__WHAT TO PRODUCE__
Find the word "agent" in the records below. List each line containing it.

Saved data entries
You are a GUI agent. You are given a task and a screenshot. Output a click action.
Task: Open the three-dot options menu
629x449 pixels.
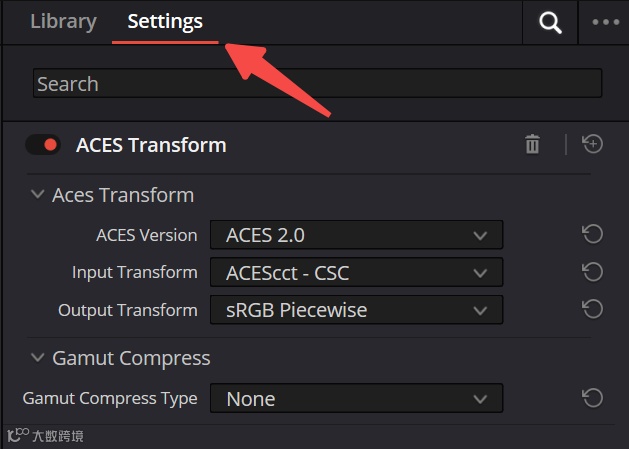tap(606, 23)
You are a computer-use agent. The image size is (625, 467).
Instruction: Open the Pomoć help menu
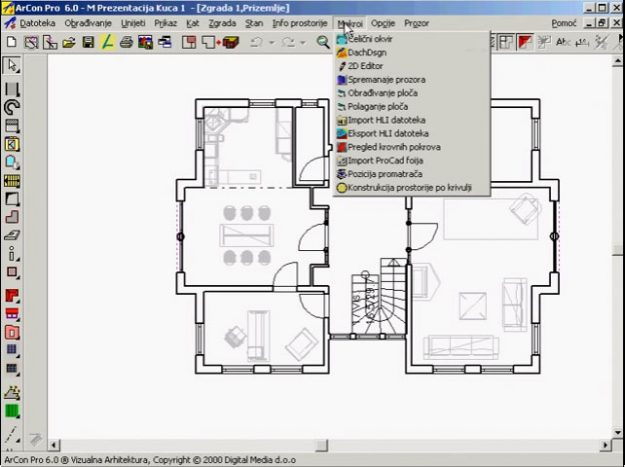564,21
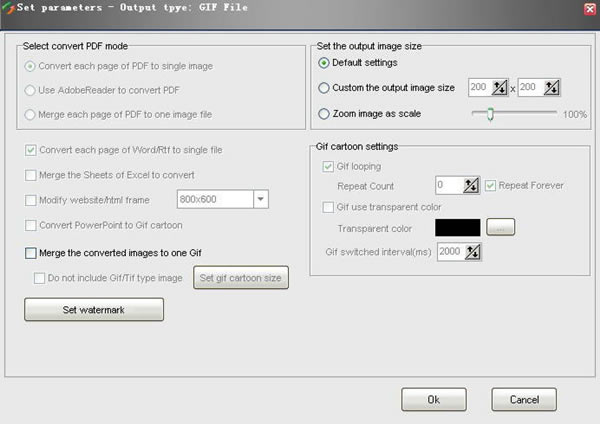Select Custom the output image size option
This screenshot has width=600, height=424.
pyautogui.click(x=324, y=88)
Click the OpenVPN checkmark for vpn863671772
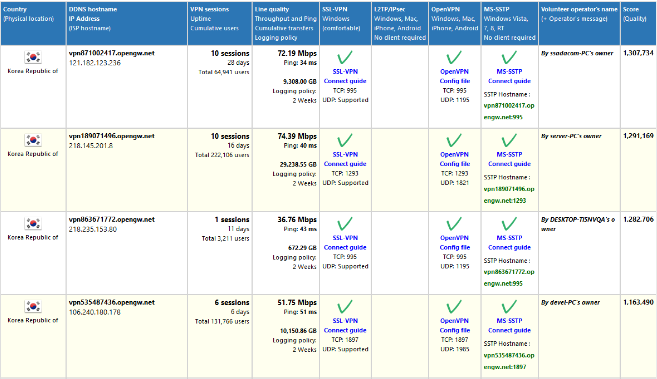Viewport: 657px width, 379px height. [454, 224]
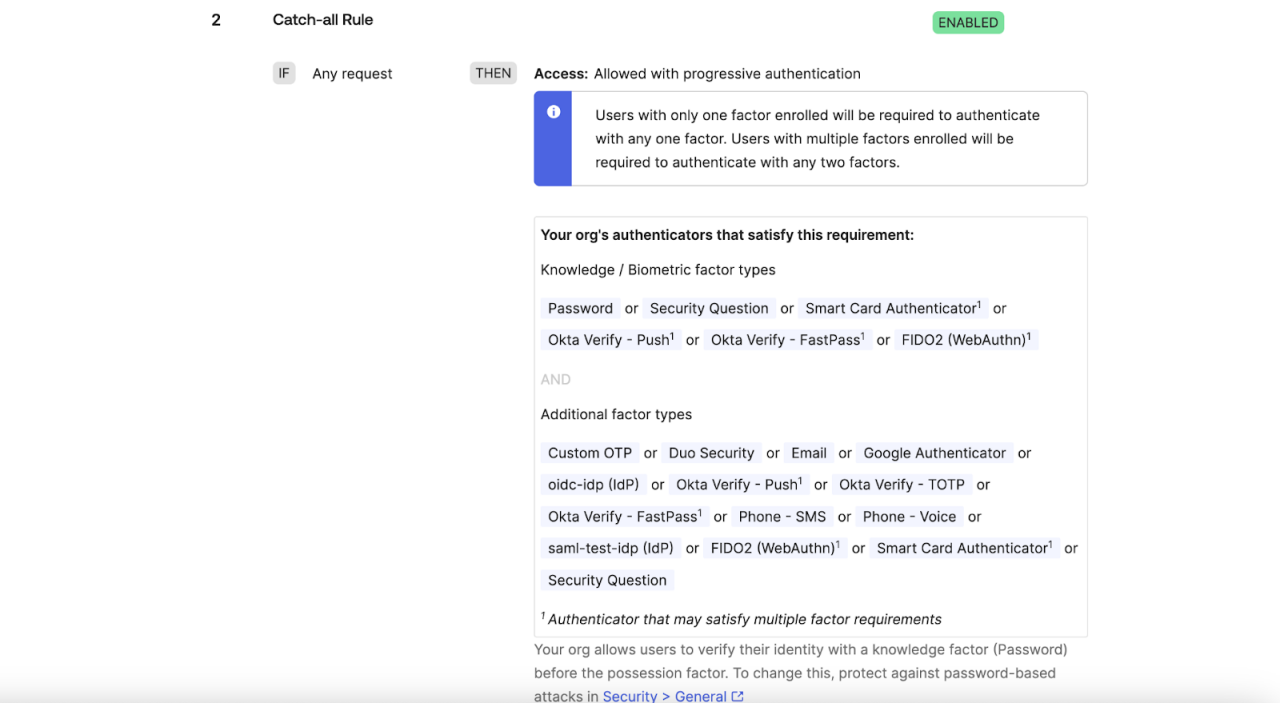
Task: Select the Phone - Voice chip
Action: coord(909,517)
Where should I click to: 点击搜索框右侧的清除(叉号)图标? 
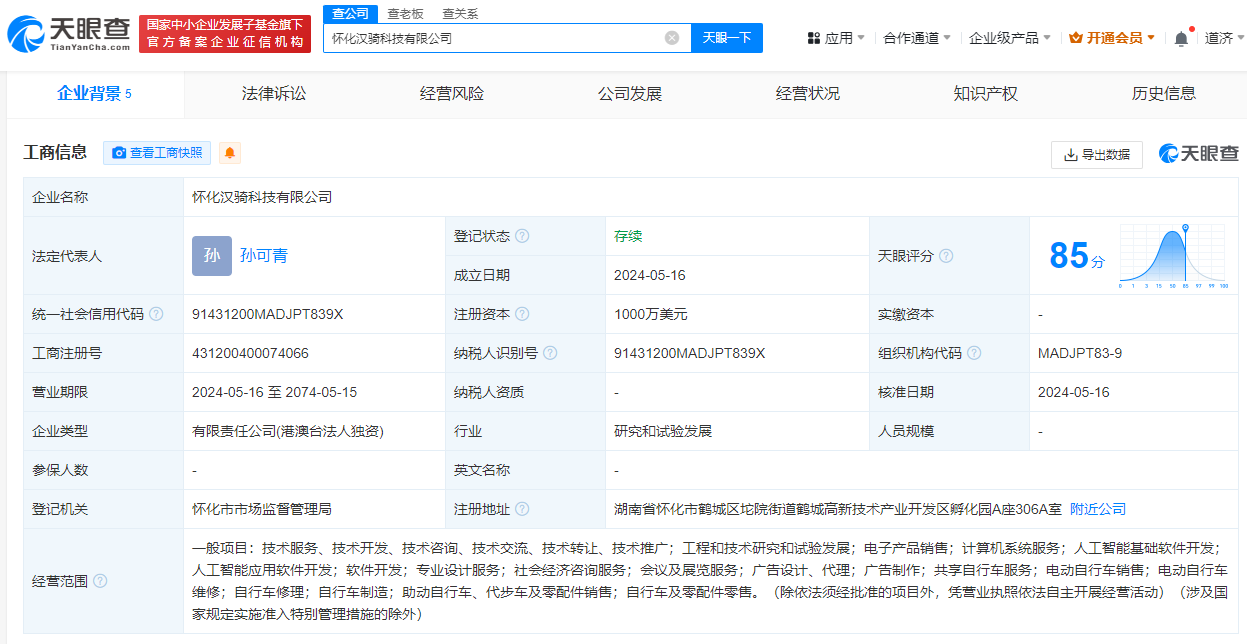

__WRITTEN ANSWER__
You are a GUI agent. You are given a task and a screenshot. Output a click action.
You are a computer-use agent. The image size is (625, 467).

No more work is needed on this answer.